- What the task requires:
Reproduce all the entries precisely.

- Dataset records:
- Opening Delimiter -
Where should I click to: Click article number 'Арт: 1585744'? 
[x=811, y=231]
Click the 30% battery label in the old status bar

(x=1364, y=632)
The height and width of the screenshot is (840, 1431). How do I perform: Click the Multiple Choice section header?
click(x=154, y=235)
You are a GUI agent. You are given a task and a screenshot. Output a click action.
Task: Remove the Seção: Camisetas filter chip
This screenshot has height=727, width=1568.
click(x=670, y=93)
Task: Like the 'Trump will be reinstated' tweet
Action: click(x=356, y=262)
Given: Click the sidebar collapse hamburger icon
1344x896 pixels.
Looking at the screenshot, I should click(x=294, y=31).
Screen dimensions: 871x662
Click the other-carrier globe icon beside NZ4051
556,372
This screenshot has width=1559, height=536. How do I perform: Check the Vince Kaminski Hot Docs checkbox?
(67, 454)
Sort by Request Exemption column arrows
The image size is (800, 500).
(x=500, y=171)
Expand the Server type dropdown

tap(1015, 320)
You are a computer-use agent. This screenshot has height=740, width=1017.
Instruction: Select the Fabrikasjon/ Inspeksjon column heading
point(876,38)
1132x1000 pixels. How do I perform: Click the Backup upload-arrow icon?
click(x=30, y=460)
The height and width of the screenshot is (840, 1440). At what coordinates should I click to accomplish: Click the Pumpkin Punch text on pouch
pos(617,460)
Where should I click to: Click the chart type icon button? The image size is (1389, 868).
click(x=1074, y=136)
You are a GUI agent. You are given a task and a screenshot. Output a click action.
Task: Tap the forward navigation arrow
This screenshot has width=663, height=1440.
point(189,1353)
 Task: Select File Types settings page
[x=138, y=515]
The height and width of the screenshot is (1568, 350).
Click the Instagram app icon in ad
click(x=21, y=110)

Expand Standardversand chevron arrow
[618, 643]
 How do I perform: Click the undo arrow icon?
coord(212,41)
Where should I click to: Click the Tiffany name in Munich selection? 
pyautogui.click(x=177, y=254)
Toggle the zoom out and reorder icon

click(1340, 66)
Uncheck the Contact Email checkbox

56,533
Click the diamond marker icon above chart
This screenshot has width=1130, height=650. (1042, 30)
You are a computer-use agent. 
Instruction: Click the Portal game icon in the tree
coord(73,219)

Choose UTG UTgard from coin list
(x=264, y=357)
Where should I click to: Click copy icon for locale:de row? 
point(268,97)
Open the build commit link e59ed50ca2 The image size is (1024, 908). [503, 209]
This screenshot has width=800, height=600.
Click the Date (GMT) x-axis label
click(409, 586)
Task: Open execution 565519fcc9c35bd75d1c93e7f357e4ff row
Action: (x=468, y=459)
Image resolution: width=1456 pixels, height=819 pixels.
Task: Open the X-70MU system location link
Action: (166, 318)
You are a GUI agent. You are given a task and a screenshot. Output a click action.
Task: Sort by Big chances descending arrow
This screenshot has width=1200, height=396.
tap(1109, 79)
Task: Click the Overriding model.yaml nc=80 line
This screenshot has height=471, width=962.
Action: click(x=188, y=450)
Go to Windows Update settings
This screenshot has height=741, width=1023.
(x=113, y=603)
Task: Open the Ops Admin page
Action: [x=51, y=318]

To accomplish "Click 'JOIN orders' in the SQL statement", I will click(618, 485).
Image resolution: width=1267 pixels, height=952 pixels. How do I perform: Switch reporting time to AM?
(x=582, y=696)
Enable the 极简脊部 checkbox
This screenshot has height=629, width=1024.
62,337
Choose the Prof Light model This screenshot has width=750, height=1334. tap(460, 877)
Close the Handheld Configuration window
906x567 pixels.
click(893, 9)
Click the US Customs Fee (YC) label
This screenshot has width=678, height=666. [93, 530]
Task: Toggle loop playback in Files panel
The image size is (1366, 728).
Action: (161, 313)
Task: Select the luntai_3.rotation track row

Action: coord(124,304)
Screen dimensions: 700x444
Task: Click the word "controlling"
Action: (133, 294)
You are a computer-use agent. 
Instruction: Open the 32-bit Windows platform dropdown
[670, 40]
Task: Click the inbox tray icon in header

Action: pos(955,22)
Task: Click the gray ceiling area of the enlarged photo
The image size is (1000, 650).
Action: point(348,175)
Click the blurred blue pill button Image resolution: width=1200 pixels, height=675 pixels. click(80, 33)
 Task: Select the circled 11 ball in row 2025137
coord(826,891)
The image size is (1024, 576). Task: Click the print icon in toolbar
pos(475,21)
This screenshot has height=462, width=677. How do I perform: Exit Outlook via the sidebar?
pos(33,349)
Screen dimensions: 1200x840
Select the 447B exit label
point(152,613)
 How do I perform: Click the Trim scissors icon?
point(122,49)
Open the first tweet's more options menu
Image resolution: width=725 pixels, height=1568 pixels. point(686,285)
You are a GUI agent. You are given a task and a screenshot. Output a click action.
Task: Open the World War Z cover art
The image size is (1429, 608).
- Closing Delimiter -
- Exercise solution:
Where should I click to: Click article number 'Арт: 1585744'? 
[x=811, y=231]
Click the 30% battery label in the old status bar

(x=1364, y=632)
The height and width of the screenshot is (840, 1431). How do I perform: Click the Multiple Choice section header?
click(x=154, y=235)
You are a GUI agent. You are given a task and a screenshot. Output a click action.
Task: Remove the Seção: Camisetas filter chip
This screenshot has height=727, width=1568.
click(x=670, y=93)
Task: Like the 'Trump will be reinstated' tweet
Action: click(x=356, y=262)
Given: Click the sidebar collapse hamburger icon
1344x896 pixels.
Looking at the screenshot, I should click(x=294, y=31).
Screen dimensions: 871x662
Click the other-carrier globe icon beside NZ4051
556,372
This screenshot has width=1559, height=536. How do I perform: Check the Vince Kaminski Hot Docs checkbox?
(67, 454)
Sort by Request Exemption column arrows
The image size is (800, 500).
(x=500, y=171)
Expand the Server type dropdown

tap(1015, 320)
You are a computer-use agent. This screenshot has height=740, width=1017.
Instruction: Select the Fabrikasjon/ Inspeksjon column heading
point(876,38)
1132x1000 pixels. How do I perform: Click the Backup upload-arrow icon?
click(x=30, y=460)
The height and width of the screenshot is (840, 1440). At what coordinates should I click to accomplish: Click the Pumpkin Punch text on pouch
pos(617,460)
Where should I click to: Click the chart type icon button? The image size is (1389, 868).
click(x=1074, y=136)
You are a GUI agent. You are given a task and a screenshot. Output a click action.
Task: Tap the forward navigation arrow
This screenshot has width=663, height=1440.
point(189,1353)
 Task: Select File Types settings page
[x=138, y=515]
The height and width of the screenshot is (1568, 350).
Click the Instagram app icon in ad
click(x=21, y=110)

Expand Standardversand chevron arrow
[618, 643]
 How do I perform: Click the undo arrow icon?
coord(212,41)
Where should I click to: Click the Tiffany name in Munich selection? 
pyautogui.click(x=177, y=254)
Toggle the zoom out and reorder icon

click(1340, 66)
Uncheck the Contact Email checkbox

56,533
Click the diamond marker icon above chart
This screenshot has width=1130, height=650. (1042, 30)
You are a computer-use agent. 
Instruction: Click the Portal game icon in the tree
coord(73,219)

Choose UTG UTgard from coin list
(x=264, y=357)
Where should I click to: Click copy icon for locale:de row? 
point(268,97)
Open the build commit link e59ed50ca2 The image size is (1024, 908). [503, 209]
This screenshot has width=800, height=600.
Click the Date (GMT) x-axis label
click(409, 586)
Task: Open execution 565519fcc9c35bd75d1c93e7f357e4ff row
Action: (x=468, y=459)
Image resolution: width=1456 pixels, height=819 pixels.
Task: Open the X-70MU system location link
Action: (166, 318)
You are a GUI agent. You are given a task and a screenshot. Output a click action.
Task: Sort by Big chances descending arrow
This screenshot has width=1200, height=396.
tap(1109, 79)
Task: Click the Overriding model.yaml nc=80 line
This screenshot has height=471, width=962.
Action: click(x=188, y=450)
Go to Windows Update settings
This screenshot has height=741, width=1023.
(x=113, y=603)
Task: Open the Ops Admin page
Action: [x=51, y=318]

To accomplish "Click 'JOIN orders' in the SQL statement", I will click(618, 485).
Image resolution: width=1267 pixels, height=952 pixels. How do I perform: Switch reporting time to AM?
(x=582, y=696)
Enable the 极简脊部 checkbox
This screenshot has height=629, width=1024.
62,337
Choose the Prof Light model This screenshot has width=750, height=1334. tap(460, 877)
Close the Handheld Configuration window
906x567 pixels.
click(893, 9)
Click the US Customs Fee (YC) label
This screenshot has width=678, height=666. [93, 530]
Task: Toggle loop playback in Files panel
The image size is (1366, 728).
Action: (161, 313)
Task: Select the luntai_3.rotation track row

Action: coord(124,304)
Screen dimensions: 700x444
Task: Click the word "controlling"
Action: (133, 294)
You are a computer-use agent. 
Instruction: Open the 32-bit Windows platform dropdown
[670, 40]
Task: Click the inbox tray icon in header

Action: pos(955,22)
Task: Click the gray ceiling area of the enlarged photo
The image size is (1000, 650).
Action: point(348,175)
Click the blurred blue pill button Image resolution: width=1200 pixels, height=675 pixels. click(80, 33)
 Task: Select the circled 11 ball in row 2025137
coord(826,891)
The image size is (1024, 576). Task: Click the print icon in toolbar
pos(475,21)
This screenshot has height=462, width=677. How do I perform: Exit Outlook via the sidebar?
pos(33,349)
Screen dimensions: 1200x840
Select the 447B exit label
point(152,613)
 How do I perform: Click the Trim scissors icon?
point(122,49)
Open the first tweet's more options menu
Image resolution: width=725 pixels, height=1568 pixels. point(686,285)
You are a GUI agent. You are given a task and a screenshot. Output a click action.
Task: Open the World War Z cover art
The image size is (1429, 608).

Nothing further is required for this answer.